# Anybody on statins?



## TeddieG (Sep 9, 2015)

Hi all. A couple of years ago I had a bad reaction to something I ate and ended up in the ER. A scan was done and I didn't even look at the results until about a year ago, when I realized the ER had an online patient portal. It said my heart was on the large end of normal to very slightly enlarged. There's a history of cardiac issues on my father's side of the family, but I just attributed it to stress and a doctor agreed. 

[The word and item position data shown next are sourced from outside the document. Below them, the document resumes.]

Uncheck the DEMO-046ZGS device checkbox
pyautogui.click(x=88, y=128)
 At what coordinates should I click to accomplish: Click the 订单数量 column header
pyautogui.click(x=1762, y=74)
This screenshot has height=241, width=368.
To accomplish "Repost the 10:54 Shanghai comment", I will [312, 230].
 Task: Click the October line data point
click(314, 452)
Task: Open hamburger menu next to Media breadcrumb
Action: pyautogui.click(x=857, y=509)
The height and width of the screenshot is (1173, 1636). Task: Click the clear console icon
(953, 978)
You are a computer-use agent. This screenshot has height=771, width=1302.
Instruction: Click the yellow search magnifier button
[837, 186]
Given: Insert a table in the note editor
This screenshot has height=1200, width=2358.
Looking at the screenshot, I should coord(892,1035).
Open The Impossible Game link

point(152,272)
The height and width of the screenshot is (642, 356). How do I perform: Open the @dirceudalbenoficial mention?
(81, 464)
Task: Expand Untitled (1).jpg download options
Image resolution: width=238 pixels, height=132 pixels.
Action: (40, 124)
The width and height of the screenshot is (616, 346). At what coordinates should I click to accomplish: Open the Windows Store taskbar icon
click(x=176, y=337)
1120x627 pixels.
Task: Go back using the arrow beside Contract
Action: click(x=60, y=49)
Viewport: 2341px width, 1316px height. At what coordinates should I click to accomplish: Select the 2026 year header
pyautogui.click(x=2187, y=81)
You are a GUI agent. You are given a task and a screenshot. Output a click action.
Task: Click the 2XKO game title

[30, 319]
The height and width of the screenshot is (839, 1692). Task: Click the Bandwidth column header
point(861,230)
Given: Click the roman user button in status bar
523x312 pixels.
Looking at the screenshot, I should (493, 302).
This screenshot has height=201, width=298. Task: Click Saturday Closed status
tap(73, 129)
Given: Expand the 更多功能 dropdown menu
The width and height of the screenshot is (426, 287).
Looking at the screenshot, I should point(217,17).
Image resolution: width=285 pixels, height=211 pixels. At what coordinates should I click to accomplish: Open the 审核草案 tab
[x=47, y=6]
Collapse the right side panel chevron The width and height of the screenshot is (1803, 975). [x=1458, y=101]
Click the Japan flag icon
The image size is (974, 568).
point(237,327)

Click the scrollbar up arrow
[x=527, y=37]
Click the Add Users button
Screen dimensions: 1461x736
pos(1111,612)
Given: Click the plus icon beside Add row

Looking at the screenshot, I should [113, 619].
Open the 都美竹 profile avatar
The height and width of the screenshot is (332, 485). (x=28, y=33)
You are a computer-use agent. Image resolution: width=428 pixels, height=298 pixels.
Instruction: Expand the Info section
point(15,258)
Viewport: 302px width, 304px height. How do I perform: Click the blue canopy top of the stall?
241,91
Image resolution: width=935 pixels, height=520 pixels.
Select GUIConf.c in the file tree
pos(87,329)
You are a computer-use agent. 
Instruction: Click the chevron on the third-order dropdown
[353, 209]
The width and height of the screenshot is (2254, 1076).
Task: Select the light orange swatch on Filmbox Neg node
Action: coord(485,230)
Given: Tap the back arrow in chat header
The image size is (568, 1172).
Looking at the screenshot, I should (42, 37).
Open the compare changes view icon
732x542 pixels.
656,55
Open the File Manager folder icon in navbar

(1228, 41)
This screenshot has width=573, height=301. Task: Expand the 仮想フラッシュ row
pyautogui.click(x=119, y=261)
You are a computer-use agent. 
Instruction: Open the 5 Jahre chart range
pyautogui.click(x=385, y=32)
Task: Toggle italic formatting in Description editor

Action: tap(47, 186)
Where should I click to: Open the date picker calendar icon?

So I decided it was time to do my bloodwork, it's been a while, and I was having some stomach distress (anxiety - new University President, possible layoffs of staff, etc.). My appointment to see the doctor to follow up is August 7, but today her office called and wanted to talk about the results of the labs from the blood work. A1C is fine, thyroid is fine, but my cholesterol levels are up. 230 overall, 143 LDL (she wants 200/100 on those), and the person I talked to said my doctor had called in a prescription of Atorvastatin. I got the generics because of my insurance, but it is basically Lipitor. From what I've researched so far, it is one of the most potent. And the side effects include muscle and joint pain. Great. Plus a few other possibilities like memory loss, which I'm already struggling with, again from stress. Today I opened the package and the dosage is 10mg, which seems small, but I haven't checked on the available dosages to confirm. 

So I know there are supplements and plant sterols and other options to reduce cholesterol, including diet. And I also read on the internet that you can't stop taking these cold turkey. One website article said that generally people who go on steroids are on them for life UNLESS they get their cholesterol down and keep it down. Reading the leaflet of instructions and information in the package, it says that this prescription is to prevent heart attack and stroke. My dad died of a heart attack, really a blood clot, at 47. His brother died a few years back at 63 of a heart attack, and I have another uncle, my dad's sibling as well, who had a heart attack at 73 but is fit as a fiddle. My brother says that when people have a heart attack, if they survive it and have a good doctor, they're healthy as a horse because every thing connected to their cardiac and circulatory system is checked and remedied, or managed with medication. 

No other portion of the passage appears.